COMMENTS: Medical-Industrial Complex

Following yesterday's Investigation into cherry-picking by health insurance companies when deciding which individuals to cover, Armen Keteyian now looks at the treatment of those who managed to find coverage. His second Investigation zeroed in on Milwaukee-based Assurant Health, an insurer that stand accused of acting in bad faith, refusing to pay claims by finding non-existent pre-existing conditions. Keteyian offered the example of Todd Smith, a 54-year-old children's book illustrator, who was screened for possible angina three years ago and was assured by a doctor that he "did not have any sort of cardiac related illness." When he had a heart attack, Assurant refused to pay $40,000 in hospital bills citing as "pre-existing" the very condition that prompted the negative diagnosis. Assurant assured Keteyian that its procedures are "fair, equitable and consistent with state laws and industry standards."

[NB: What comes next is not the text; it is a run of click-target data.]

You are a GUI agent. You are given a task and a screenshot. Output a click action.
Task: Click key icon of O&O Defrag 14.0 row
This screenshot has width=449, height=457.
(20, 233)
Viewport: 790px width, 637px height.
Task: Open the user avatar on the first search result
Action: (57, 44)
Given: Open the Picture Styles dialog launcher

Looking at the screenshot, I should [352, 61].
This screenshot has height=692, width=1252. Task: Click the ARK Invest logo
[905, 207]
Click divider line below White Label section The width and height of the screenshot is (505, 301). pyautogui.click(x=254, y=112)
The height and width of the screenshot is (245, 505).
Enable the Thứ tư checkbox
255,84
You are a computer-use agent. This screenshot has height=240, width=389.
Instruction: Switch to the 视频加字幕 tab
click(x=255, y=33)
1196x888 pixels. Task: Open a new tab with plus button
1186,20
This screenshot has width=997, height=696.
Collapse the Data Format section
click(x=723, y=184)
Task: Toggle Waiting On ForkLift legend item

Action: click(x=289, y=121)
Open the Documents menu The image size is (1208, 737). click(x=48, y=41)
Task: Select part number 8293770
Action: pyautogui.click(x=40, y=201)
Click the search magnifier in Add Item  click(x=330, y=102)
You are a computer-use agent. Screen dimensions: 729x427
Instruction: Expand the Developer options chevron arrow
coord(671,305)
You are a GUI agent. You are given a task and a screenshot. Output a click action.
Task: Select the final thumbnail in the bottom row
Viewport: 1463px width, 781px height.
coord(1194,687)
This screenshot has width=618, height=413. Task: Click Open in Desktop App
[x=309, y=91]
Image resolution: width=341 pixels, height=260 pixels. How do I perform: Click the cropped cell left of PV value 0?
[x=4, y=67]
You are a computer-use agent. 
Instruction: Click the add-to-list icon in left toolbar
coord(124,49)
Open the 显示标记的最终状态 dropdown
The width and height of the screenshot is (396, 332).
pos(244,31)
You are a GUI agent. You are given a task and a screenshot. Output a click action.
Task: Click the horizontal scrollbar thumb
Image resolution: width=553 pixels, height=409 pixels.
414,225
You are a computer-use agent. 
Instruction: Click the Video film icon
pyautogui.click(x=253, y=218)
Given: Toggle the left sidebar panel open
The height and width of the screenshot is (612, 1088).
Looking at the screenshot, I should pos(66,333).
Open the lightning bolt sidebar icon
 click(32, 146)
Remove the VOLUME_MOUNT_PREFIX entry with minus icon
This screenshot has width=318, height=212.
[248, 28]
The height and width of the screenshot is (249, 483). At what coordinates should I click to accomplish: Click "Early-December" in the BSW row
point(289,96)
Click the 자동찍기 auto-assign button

For NBC, Tom Costello filed an In Depth report on Minute Clinics, the chain of discount clinics based in drugstores and operated by nurse practitioners. For $60-or-so per visit, they diagnose and treat basic infections. The chain has locations at CVS, Wal-Mart, Target, Walgreen's and Rite-Aid, Costello reported, with the tie-in that the patient can fill a prescription "just ten feet away." Their fees are undercutting physicians and in some states, citing a lack of thoroughness and continuity of care, "doctors are pushing for laws" to regulate them.